*** Begin section ***

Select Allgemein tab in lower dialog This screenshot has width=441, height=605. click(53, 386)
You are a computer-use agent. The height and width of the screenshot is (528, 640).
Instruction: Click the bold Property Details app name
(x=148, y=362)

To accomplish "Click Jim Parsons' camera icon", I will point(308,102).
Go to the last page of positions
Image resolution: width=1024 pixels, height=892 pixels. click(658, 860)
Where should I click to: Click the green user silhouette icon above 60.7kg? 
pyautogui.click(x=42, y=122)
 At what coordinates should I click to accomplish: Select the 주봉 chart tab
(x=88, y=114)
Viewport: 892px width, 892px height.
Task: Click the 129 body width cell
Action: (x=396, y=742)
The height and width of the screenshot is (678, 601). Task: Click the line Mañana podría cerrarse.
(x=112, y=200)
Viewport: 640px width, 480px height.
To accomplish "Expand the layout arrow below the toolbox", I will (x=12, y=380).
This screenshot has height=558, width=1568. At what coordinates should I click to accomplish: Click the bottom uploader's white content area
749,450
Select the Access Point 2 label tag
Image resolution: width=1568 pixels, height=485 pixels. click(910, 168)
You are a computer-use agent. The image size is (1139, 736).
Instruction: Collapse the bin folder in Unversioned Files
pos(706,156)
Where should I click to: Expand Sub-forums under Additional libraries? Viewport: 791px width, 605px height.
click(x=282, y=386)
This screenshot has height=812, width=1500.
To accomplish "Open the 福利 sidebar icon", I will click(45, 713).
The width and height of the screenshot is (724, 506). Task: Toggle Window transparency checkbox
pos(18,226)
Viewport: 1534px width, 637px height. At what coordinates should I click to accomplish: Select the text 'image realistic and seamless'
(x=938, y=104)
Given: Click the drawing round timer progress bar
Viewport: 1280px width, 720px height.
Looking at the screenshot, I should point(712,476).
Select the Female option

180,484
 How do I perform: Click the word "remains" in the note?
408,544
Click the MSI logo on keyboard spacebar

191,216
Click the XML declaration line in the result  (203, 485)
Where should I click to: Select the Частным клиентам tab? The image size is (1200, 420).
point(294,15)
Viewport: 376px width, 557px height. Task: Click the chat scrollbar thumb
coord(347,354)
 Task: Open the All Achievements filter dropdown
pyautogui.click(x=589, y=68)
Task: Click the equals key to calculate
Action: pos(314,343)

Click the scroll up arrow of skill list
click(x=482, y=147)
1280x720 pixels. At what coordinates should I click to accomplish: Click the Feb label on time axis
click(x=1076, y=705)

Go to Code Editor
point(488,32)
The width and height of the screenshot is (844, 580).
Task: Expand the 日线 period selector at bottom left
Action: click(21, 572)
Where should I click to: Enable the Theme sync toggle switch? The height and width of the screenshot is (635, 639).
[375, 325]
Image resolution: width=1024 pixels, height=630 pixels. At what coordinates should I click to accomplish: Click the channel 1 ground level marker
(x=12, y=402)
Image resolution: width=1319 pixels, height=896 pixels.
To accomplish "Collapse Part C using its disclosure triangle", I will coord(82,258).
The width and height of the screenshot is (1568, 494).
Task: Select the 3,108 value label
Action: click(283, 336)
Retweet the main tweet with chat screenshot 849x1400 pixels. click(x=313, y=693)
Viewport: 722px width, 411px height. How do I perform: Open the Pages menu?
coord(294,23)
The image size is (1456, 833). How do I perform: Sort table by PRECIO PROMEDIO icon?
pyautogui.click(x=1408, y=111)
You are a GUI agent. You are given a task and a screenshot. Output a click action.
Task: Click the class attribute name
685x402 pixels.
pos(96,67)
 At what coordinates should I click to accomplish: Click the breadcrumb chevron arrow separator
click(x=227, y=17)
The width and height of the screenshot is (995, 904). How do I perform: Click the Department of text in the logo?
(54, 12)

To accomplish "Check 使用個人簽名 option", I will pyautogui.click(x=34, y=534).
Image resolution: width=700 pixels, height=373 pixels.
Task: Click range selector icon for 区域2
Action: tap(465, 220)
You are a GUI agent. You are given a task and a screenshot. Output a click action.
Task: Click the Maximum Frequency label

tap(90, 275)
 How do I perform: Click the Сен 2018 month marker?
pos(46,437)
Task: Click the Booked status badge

*** End section ***

Return the material in its entirety, word for word.

§ **REPLY**
Select Allgemein tab in lower dialog This screenshot has width=441, height=605. click(53, 386)
You are a computer-use agent. The height and width of the screenshot is (528, 640).
Instruction: Click the bold Property Details app name
(x=148, y=362)

To accomplish "Click Jim Parsons' camera icon", I will point(308,102).
Go to the last page of positions
Image resolution: width=1024 pixels, height=892 pixels. click(658, 860)
Where should I click to: Click the green user silhouette icon above 60.7kg? 
pyautogui.click(x=42, y=122)
 At what coordinates should I click to accomplish: Select the 주봉 chart tab
(x=88, y=114)
Viewport: 892px width, 892px height.
Task: Click the 129 body width cell
Action: (x=396, y=742)
The height and width of the screenshot is (678, 601). Task: Click the line Mañana podría cerrarse.
(x=112, y=200)
Viewport: 640px width, 480px height.
To accomplish "Expand the layout arrow below the toolbox", I will (x=12, y=380).
This screenshot has height=558, width=1568. At what coordinates should I click to accomplish: Click the bottom uploader's white content area
749,450
Select the Access Point 2 label tag
Image resolution: width=1568 pixels, height=485 pixels. click(910, 168)
You are a computer-use agent. The image size is (1139, 736).
Instruction: Collapse the bin folder in Unversioned Files
pos(706,156)
Where should I click to: Expand Sub-forums under Additional libraries? Viewport: 791px width, 605px height.
click(x=282, y=386)
This screenshot has height=812, width=1500.
To accomplish "Open the 福利 sidebar icon", I will click(45, 713).
The width and height of the screenshot is (724, 506). Task: Toggle Window transparency checkbox
pos(18,226)
Viewport: 1534px width, 637px height. At what coordinates should I click to accomplish: Select the text 'image realistic and seamless'
(x=938, y=104)
Given: Click the drawing round timer progress bar
Viewport: 1280px width, 720px height.
Looking at the screenshot, I should point(712,476).
Select the Female option

180,484
 How do I perform: Click the word "remains" in the note?
408,544
Click the MSI logo on keyboard spacebar

191,216
Click the XML declaration line in the result  (203, 485)
Where should I click to: Select the Частным клиентам tab? The image size is (1200, 420).
point(294,15)
Viewport: 376px width, 557px height. Task: Click the chat scrollbar thumb
coord(347,354)
 Task: Open the All Achievements filter dropdown
pyautogui.click(x=589, y=68)
Task: Click the equals key to calculate
Action: pos(314,343)

Click the scroll up arrow of skill list
click(x=482, y=147)
1280x720 pixels. At what coordinates should I click to accomplish: Click the Feb label on time axis
click(x=1076, y=705)

Go to Code Editor
point(488,32)
The width and height of the screenshot is (844, 580).
Task: Expand the 日线 period selector at bottom left
Action: click(21, 572)
Where should I click to: Enable the Theme sync toggle switch? The height and width of the screenshot is (635, 639).
[375, 325]
Image resolution: width=1024 pixels, height=630 pixels. At what coordinates should I click to accomplish: Click the channel 1 ground level marker
(x=12, y=402)
Image resolution: width=1319 pixels, height=896 pixels.
To accomplish "Collapse Part C using its disclosure triangle", I will coord(82,258).
The width and height of the screenshot is (1568, 494).
Task: Select the 3,108 value label
Action: click(283, 336)
Retweet the main tweet with chat screenshot 849x1400 pixels. click(x=313, y=693)
Viewport: 722px width, 411px height. How do I perform: Open the Pages menu?
coord(294,23)
The image size is (1456, 833). How do I perform: Sort table by PRECIO PROMEDIO icon?
pyautogui.click(x=1408, y=111)
You are a GUI agent. You are given a task and a screenshot. Output a click action.
Task: Click the class attribute name
685x402 pixels.
pos(96,67)
 At what coordinates should I click to accomplish: Click the breadcrumb chevron arrow separator
click(x=227, y=17)
The width and height of the screenshot is (995, 904). How do I perform: Click the Department of text in the logo?
(54, 12)

To accomplish "Check 使用個人簽名 option", I will pyautogui.click(x=34, y=534).
Image resolution: width=700 pixels, height=373 pixels.
Task: Click range selector icon for 区域2
Action: tap(465, 220)
You are a GUI agent. You are given a task and a screenshot. Output a click action.
Task: Click the Maximum Frequency label

tap(90, 275)
 How do I perform: Click the Сен 2018 month marker?
pos(46,437)
Task: Click the Booked status badge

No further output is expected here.